**Reading passage**

= Beginning of Section =

COMPARATIVE EXAMPLE 1
[0126] In Comparative Example 1, a thin-film solid secondary cell
having the structure depicted in FIG. 1 was created by a sputtering
method. Layers other than a negative electrode active material
layer 50 were formed with the same materials, the same film
thicknesses, and the same film forming conditions as those in
Example 1. The negative electrode active material layer 50 was
formed by an RF magnetron sputtering method using a vanadium oxide
(V.sub.2O.sub.5) sintered target as a negative electrode active
material. An RF power was 1 KW, and the film was formed without
heating. As a result, a V.sub.2O.sub.5 thin film of 0.3 .mu.m was
formed.
[0127] A diffraction peak did not appear in the X-ray diffraction
measurement, and it was confirmed that all the constituent layers
in the thin-film solid secondary cell are amorphous.
[0128] In the measurement of the charge/discharge characteristics,
it was confirmed that the thin-film solid secondary cell repeatedly
demonstrates a charge/discharge operation. FIG. 5 shows a graph of
charge/discharge characteristics in a 10th cycle stably
demonstrating the charge/discharge operation. A discharge start
voltage and a charge start voltage in the 10th cycle in which the
charge/discharge operation is stable were respectively 2.7 V and
0.5 V, and a charge capacity and a discharge capacity were
respectively 0.89 mAh and 0.89 mAh. Additionally, a discharge
capacity which enables maintaining a voltage of 1 V or above
required to drive a regular device was approximately 0.28 mAh.
[0129] Comparing the charge/discharge characteristics of the
thin-film solid secondary cells according to Examples 1 to 3 and
Comparative Example 1 in FIGS. 2 to 5, it can be understood that a
voltage at the time of discharge is rapidly reduced in Comparative
Example 1 as compared with Examples 1 to 3. Further, it can be
revealed from Table 1 that there is no large difference in charge
and discharge capacities between Comparative Example 1 and Examples
1 to 3 but a discharge capacity which enables maintaining a voltage
of 1 V or above in Comparative Example 1 is 1/3 or below of those
in Examples 1 to 3.
[0130] Furthermore, when the thin-film solid secondary cell
according to the comparative example charged to 2.5 V was used to
drive a digital clock, the digital clock was continuously driven
for about 10 days. This period is 1/3 or below of a period of one
month or more where continuous driving is possible in Examples 1 to
3, and it substantially corresponds to a period where a voltage of
1 V or above can be maintained.
[0131] Moreover, in the comparative example, since a charge start
voltage was approximately 0.5 V and the voltage was increased to
0.5 V only after discharge, the digital clock was not able to be
driven without being charged after discharge. Additionally, a
voltage immediately after creation was approximately 0.5 V, and
hence the digital clock was not able to be driven as it is.

= End of Section =

Data extracted from a collection:
= Beginning of Section =

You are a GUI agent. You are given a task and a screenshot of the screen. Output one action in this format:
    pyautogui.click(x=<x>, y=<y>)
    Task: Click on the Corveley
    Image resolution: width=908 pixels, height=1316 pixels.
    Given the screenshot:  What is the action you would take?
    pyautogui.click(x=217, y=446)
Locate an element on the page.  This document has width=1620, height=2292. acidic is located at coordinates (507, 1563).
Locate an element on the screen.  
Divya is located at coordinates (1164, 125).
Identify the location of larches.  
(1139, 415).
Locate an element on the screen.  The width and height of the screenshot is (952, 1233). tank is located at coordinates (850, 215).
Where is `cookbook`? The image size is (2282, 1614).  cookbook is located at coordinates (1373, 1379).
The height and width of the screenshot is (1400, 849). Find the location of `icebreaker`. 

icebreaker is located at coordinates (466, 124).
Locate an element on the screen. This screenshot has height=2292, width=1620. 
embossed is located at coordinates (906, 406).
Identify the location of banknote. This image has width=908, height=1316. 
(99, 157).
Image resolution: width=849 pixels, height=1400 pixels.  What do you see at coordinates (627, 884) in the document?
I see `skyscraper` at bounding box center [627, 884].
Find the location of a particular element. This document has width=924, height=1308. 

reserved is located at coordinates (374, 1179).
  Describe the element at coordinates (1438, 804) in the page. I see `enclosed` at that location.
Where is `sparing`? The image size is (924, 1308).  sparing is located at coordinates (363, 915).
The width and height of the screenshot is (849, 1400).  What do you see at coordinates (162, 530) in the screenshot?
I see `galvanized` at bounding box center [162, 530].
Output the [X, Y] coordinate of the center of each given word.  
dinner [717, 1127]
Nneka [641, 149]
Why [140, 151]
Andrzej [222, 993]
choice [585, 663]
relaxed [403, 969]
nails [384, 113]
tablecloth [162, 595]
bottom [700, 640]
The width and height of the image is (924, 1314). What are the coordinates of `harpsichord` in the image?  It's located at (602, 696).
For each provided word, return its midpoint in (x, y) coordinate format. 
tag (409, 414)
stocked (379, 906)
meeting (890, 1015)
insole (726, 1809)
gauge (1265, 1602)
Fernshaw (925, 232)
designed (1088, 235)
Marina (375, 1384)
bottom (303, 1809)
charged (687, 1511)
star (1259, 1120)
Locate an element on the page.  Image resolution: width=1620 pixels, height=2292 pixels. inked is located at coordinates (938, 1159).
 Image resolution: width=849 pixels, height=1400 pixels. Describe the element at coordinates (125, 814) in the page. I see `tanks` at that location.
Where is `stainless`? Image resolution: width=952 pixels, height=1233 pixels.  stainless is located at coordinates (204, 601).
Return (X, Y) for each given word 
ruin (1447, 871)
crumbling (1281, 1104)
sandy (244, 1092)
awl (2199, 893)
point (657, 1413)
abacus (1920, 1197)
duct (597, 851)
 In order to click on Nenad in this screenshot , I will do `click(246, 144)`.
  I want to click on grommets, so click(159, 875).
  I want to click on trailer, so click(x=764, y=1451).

= End of Section =

**Required work**
#1 Reproduce the passage on Comparative Example 1 from "[0129] Comparing the" to "in Examples 1 to 3.", including both of those words.
#2 In the passage on Comparative Example 1, how long did the charged comparative cell keep the digital clock running?
#3 Continue the passage on the thin-film solid secondary cell after its final sentence.

**Answers for the exercise**
#1
[0129] Comparing the charge/discharge characteristics of the
thin-film solid secondary cells according to Examples 1 to 3 and
Comparative Example 1 in FIGS. 2 to 5, it can be understood that a
voltage at the time of discharge is rapidly reduced in Comparative
Example 1 as compared with Examples 1 to 3. Further, it can be
revealed from Table 1 that there is no large difference in charge
and discharge capacities between Comparative Example 1 and Examples
1 to 3 but a discharge capacity which enables maintaining a voltage
of 1 V or above in Comparative Example 1 is 1/3 or below of those
in Examples 1 to 3.

#2 About 10 days.

#3
COMPARATIVE EXAMPLE 2
[0132] In Comparative Example 2, a thin-film solid secondary cell
having the structure depicted in FIG. 1 was created by a sputtering
method. Layers other than a positive electrode active material
layer 30 were formed with the same materials, the same film
thicknesses, and the same film forming conditions as those in
Example 1. Although the same lithium manganate (LiMn.sub.2O.sub.4)
as that in Example 1 was used for the positive electrode active
material layer 30 in this example, the film was formed at a
substrate temperature of 300.degree. C.
[0133] A diffraction peak appeared in the X-ray diffraction
measurement. This diffraction peak can be identified from an
LiMn.sub.2O.sub.4 spinel structure, and it was confirmed that the
positive electrode active material layer 30 formed of
LiMn.sub.2O.sub.4 is crystallized.
[0134] In the measurement of the charge/discharge characteristics,
although it was confirmed that substantially the same
charge/discharge characteristics as those in Example 1 were
demonstrated in the first five cycles, but film exfoliation
occurred in the subsequent cycles and the measurement was
impossible.
COMPARATIVE EXAMPLE 3
[0135] In Comparative Example 3, a thin-film solid secondary cell
having the structure depicted in FIG. 1 was created by a sputtering
method. Layers other than a solid electrolyte layer 20 were formed
with the same materials, the same film thicknesses, and the same
film forming conditions as those in Example 1. Although the same
lithium phosphate (Li.sub.3PO.sub.4) as that in Example 1 was used
for the solid electrolyte layer 20, the film was formed at a
substrate temperature of 300.degree. C.
[0136] A diffraction peak appeared in the X-ray diffraction
measurement. This diffraction peak can be identified from a crystal
structure of Li.sub.3PO.sub.4, and it was confirmed that the solid
electrolyte layer 20 formed of Li.sub.3PO.sub.4 is
crystallized.
[0137] In the measurement of the charge/discharge characteristics,
although it was confirmed that substantially the same
charge/discharge characteristics as those in Example 1 were
demonstrated in the first three cycles, but film exfoliation
occurred in the subsequent cycles and the measurement was
impossible.
[0138] In Comparative Example 1, a vanadium oxide V.sub.2O.sub.5 is
used as the negative electrode active material layer 50. On the
other hand, in Examples 1 to 10, a lithium-titanium oxide
Li.sub.4Ti.sub.5O.sub.12, an S--Mn alloy, and the like other than
the vanadium oxide V.sub.2O.sub.5 are used.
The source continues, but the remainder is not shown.